[Dataset entries]
=== Begin Enclosure ===
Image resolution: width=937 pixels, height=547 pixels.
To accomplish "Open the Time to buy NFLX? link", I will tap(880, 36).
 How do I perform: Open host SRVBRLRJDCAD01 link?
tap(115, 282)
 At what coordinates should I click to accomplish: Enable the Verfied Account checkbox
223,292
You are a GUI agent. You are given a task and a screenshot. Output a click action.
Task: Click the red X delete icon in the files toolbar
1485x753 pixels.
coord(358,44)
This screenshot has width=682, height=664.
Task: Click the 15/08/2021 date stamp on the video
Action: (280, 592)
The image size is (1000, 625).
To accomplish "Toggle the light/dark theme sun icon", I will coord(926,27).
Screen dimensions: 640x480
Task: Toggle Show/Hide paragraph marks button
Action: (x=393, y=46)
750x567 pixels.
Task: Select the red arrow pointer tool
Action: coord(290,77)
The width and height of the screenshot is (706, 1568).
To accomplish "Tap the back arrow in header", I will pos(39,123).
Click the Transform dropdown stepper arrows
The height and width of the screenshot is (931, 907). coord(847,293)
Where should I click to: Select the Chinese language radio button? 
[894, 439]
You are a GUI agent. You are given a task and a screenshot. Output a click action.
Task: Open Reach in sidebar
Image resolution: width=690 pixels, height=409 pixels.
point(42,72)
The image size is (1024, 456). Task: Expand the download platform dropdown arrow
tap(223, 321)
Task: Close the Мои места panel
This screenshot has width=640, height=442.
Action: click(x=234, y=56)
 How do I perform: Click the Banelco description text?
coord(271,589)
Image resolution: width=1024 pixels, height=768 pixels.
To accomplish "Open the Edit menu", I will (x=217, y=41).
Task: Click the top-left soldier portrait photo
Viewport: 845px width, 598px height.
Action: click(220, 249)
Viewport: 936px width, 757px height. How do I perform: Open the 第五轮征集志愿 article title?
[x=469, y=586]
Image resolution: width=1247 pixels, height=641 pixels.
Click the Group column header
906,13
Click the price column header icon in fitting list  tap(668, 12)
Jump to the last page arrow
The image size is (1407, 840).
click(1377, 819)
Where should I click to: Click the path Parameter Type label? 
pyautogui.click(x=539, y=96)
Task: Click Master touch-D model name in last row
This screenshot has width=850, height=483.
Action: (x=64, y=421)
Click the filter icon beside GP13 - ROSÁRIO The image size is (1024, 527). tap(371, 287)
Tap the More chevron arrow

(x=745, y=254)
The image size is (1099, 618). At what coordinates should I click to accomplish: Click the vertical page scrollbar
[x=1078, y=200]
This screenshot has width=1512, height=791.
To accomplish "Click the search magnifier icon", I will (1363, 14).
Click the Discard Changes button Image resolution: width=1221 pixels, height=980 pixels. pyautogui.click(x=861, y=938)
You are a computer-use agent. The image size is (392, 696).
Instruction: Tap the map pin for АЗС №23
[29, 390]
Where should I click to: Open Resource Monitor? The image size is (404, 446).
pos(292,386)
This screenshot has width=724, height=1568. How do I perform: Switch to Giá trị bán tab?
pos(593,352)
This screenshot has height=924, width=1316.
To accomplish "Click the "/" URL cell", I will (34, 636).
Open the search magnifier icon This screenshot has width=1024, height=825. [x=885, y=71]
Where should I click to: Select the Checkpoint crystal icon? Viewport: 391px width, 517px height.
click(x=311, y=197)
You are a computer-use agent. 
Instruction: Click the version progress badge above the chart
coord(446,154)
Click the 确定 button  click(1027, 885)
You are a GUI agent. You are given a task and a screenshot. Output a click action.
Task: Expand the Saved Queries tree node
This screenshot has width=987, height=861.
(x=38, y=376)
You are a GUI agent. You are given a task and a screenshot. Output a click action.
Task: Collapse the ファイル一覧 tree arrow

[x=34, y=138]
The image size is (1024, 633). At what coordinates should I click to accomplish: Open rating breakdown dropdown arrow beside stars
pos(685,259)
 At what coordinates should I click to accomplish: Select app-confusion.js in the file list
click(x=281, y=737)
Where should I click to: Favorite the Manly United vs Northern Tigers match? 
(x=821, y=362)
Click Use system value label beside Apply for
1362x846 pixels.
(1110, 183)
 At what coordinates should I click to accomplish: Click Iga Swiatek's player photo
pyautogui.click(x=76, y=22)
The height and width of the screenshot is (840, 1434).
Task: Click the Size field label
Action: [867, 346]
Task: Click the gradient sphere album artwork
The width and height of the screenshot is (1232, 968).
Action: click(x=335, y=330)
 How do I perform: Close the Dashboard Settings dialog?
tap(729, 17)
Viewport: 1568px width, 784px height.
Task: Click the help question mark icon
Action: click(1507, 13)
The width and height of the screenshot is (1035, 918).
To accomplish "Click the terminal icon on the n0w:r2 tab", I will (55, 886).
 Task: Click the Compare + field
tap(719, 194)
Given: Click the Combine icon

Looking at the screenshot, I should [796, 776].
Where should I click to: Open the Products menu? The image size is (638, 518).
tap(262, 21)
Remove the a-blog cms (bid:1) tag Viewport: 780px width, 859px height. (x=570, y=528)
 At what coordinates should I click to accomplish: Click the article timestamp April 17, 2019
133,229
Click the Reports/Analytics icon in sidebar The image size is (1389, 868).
=== End Enclosure ===
• [Exercise details]:
The expected answer is a copy of each line above containing "sidebar".

• [The answer]:
Task: Open Reach in sidebar
Click the Reports/Analytics icon in sidebar The image size is (1389, 868).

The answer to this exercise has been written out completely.